## START Selection

Sunday, January 27, 2008

Home again

I am back now from a week away from computers, supplemented by 3 days without power upon our return from vacation. Despite what I said in the last post, we weren't actually in Kyrgyzstan but Clearwater Beach, Florida. Clearwater has two claims to fame. It is the base for the Church of Scientology and it is the home of the original Hooters restaurant. Take away those two things and it has about as much identity as, well, clear water.

I found it difficult to take photographs in Clearwater for a few reasons. First, I like to take photographs on foot and Clearwater is very automobile oriented. The boulevards are fast and wide and the town sprawls everywhere. It would take a month to cover it on foot, a very unpleasant month during which you would be one of the few pedestrians in the city. Second, the city is incredibly generic, with mile after mile of Target, Applebee's, Burger King, etc. The entire infrastructure is designed to be convenient, disposable, and replacable. Perhaps some people could turn this into a photo essay (Martin Parr's Mexico?) but I don't have much interest in photographing it. I would rather photograph the vernacular, the things specific to a location that form its identity, and I couldn't find that in Clearwater.

Third, and I think most relevant to the type of photography I do, is that Clearwater has very little physical decay. Buildings go up quickly. When one gets old it is torn down and replaced before any evidence of aging sets in. I saw no graffiti or unkempt corners or weed-strewn parking lots. The overall effect is of a place trapped in amber, where time has been suspended, where everything is new and it's always been that way. And I suppose that is a purposeful effect since many Florida residents are near the end of their lives and don't want to be reminded that time marches on.

## END Selection
## START Stored rows

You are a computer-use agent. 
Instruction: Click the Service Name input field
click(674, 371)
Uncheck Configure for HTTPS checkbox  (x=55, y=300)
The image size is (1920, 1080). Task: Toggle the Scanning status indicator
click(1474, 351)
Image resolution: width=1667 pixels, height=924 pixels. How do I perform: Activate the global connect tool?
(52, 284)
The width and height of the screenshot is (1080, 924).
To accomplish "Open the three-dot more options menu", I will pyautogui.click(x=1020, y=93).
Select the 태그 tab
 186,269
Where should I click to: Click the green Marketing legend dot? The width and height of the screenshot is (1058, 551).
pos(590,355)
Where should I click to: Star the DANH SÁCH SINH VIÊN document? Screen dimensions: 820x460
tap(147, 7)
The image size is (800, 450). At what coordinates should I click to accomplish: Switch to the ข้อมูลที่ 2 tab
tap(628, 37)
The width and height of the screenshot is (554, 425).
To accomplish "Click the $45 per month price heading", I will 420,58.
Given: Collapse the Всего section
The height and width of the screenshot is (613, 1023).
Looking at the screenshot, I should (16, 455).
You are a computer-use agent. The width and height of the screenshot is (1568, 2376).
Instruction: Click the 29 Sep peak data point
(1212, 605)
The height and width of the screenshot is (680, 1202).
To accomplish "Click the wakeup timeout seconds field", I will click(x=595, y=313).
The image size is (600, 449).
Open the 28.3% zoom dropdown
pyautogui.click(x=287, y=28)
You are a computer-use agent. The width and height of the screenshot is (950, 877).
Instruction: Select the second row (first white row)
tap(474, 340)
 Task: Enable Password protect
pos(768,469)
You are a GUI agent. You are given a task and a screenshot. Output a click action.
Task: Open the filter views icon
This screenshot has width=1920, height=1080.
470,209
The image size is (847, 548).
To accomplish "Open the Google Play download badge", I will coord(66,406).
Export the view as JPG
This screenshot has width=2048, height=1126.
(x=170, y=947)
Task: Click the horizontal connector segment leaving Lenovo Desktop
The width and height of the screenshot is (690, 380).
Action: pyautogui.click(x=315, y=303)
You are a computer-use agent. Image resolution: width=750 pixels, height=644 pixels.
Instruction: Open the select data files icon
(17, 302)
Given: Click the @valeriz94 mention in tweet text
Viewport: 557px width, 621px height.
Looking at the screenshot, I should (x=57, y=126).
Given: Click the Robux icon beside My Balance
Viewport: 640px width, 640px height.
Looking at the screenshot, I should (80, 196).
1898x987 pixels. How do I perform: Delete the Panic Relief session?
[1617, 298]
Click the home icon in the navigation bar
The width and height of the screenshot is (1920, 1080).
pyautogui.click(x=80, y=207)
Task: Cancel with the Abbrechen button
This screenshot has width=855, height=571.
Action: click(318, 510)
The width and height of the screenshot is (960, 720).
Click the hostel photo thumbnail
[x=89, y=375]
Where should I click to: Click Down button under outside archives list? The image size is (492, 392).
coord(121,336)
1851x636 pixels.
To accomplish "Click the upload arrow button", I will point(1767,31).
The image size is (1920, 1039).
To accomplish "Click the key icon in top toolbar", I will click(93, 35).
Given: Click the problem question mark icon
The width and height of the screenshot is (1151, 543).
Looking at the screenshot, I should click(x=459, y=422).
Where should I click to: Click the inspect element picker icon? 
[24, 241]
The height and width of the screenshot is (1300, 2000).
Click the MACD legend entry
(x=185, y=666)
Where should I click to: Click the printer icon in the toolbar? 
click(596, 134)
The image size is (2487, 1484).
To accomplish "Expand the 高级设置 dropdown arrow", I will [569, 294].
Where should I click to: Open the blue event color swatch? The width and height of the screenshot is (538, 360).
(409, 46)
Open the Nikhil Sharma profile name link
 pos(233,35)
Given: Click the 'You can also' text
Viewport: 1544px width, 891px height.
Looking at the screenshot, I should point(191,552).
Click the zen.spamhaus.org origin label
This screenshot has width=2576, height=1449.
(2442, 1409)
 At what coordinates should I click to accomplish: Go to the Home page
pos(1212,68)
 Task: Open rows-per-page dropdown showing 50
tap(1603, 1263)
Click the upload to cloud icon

## END Stored rows

## Task list
1. Reproduce the stretch of the Clearwater post from "Third, and I" through "time marches on.".
2. Resume the Clearwater post after its last sentence, writing on in the same first-person voice.

## Answers in order
1.
Third, and I think most relevant to the type of photography I do, is that Clearwater has very little physical decay. Buildings go up quickly. When one gets old it is torn down and replaced before any evidence of aging sets in. I saw no graffiti or unkempt corners or weed-strewn parking lots. The overall effect is of a place trapped in amber, where time has been suspended, where everything is new and it's always been that way. And I suppose that is a purposeful effect since many Florida residents are near the end of their lives and don't want to be reminded that time marches on.

2.
Struggling to make good photographs in Clearwater I had the self-realization that I depend on the effects of entropy for many of my photographs. I can't walk by an old leaning fence or a pile of scrap lumber without slowing down to consider the photographic possibilities, and in Clearwater I realized I am in fact dependent on those possibilities. When they do not surround me, I feel rudderless.

Why? That is something I've been thinking hard about the past few days. The obvious assumption would be that I am interested in portraying the passing of time photographically. I think this motivation is behind some folks' photographic attraction to old barns or peeling paint, or even perhaps sunsets, wherein the idea is to show time's progress. Reverse the equation and the portrayal of time --the freezing of it-- is responsible for perhaps 90% of all photographs taken. Every snapshot of a birthday party, reunion, wedding, or senior portrait is an attempt to snatch a moment out of time's current.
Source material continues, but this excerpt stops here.